I should also note that the above quoted ritual wasn’t, evidently, very effective. Senators didn’t turn their dagger-like glares and glowers away from Julius Caesar. They just got their hands on actual daggers.

Still, this may have influenced a number of later superstitions about “signs to ward off evil” also being obscene gestures, or statements of forcefully false modesty. I have a feeling that there could be something to it.

*

The Evil Queen, when originally recorded by the brothers Grimm, had been Snow White’s mother. This is interesting, as this character had started the story off with a wish for a child with “hair as black as night, skin as white as snow, and lips as red as blood” and she basically got the good-looking daughter that she wished for…and then proceeded to enact elaborate and impractical schemes to get rid of (or punish) her daughter for being so good-looking. Even though that was what the queen wished for in the first place.

That’s a definite lot of irony there, that I think is a shame to miss out on in almost all modern versions that turned Snow White’s awful mother into an awful stepmother instead.

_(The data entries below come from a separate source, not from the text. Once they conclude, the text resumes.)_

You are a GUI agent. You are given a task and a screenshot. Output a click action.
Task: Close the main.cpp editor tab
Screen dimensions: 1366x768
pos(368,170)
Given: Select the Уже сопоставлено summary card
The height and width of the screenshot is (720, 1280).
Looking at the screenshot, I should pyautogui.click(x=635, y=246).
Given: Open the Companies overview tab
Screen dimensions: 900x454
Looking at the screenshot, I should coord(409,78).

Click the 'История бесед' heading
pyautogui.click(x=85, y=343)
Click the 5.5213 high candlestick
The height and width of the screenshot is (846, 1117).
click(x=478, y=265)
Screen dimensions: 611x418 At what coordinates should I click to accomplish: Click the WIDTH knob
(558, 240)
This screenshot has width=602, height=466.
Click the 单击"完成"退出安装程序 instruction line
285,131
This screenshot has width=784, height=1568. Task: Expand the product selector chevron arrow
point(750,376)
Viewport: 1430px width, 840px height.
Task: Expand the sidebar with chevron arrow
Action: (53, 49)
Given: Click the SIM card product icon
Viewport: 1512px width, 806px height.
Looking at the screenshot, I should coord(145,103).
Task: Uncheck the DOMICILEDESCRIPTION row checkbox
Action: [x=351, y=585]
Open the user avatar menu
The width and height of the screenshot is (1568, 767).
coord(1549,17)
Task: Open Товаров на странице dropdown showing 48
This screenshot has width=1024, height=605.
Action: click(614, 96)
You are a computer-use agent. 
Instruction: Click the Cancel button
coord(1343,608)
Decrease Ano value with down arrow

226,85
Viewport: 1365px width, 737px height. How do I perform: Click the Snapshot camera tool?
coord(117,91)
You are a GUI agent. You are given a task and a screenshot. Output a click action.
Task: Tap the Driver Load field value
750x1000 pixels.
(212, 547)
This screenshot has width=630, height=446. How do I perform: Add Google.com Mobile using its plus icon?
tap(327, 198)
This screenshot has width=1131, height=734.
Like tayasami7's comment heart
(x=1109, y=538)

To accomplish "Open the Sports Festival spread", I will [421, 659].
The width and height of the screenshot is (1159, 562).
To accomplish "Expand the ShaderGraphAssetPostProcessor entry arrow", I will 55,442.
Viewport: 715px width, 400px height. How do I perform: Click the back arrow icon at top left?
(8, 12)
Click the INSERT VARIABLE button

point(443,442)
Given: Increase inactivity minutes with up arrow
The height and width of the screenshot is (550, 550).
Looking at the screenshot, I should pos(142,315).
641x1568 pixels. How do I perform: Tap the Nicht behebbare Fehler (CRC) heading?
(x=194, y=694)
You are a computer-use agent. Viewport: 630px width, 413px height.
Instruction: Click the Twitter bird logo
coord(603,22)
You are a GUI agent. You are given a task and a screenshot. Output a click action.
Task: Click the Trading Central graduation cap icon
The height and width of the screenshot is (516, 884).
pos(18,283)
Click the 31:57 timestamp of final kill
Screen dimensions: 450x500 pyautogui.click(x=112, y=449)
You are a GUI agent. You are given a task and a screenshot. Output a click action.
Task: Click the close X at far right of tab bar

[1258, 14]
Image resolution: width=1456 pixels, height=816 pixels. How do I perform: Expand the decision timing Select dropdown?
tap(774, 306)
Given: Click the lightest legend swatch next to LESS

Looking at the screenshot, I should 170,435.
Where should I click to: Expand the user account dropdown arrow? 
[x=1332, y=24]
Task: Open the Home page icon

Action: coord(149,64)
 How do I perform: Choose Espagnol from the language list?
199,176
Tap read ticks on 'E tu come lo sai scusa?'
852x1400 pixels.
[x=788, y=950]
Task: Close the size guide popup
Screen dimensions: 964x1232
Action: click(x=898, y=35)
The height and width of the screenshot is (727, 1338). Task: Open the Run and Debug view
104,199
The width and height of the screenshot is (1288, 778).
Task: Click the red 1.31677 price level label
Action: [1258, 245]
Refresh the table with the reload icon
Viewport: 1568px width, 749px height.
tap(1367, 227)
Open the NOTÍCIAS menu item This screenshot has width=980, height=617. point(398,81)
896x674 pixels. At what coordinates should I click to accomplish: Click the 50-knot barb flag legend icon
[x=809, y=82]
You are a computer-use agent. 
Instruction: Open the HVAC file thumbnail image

The implied inevitability of mixed families having more awkwardness settling-in then eclipses any other motivation.

The character of Regina isn’t exactly envious. Her vices are portrayed as some cover-up for grief or loneliness that she believed would be weakness to admit to. She’s been shown as possessive (a slight-but-present distinction) and wrathful…but never covetous.

Zelena—the given name of the Wicked Witch of the West—is the envious one instead. This is why the Wicked Witch of the West, in Once Upon A Time canon, is green. She’s green with envy.

Their respective characteristic vices might not have played off one another in the best way, (and I mean even just on the level of a thematic cohesion,) but when it comes to an examination of the thing and what to do with it, I wonder how it would play out.

It’s less about recognizing the “complex characterization” and more recognizing the “concept characterization” then.

Regina could easily embody the profanity that wards off the destructive properties of invidia.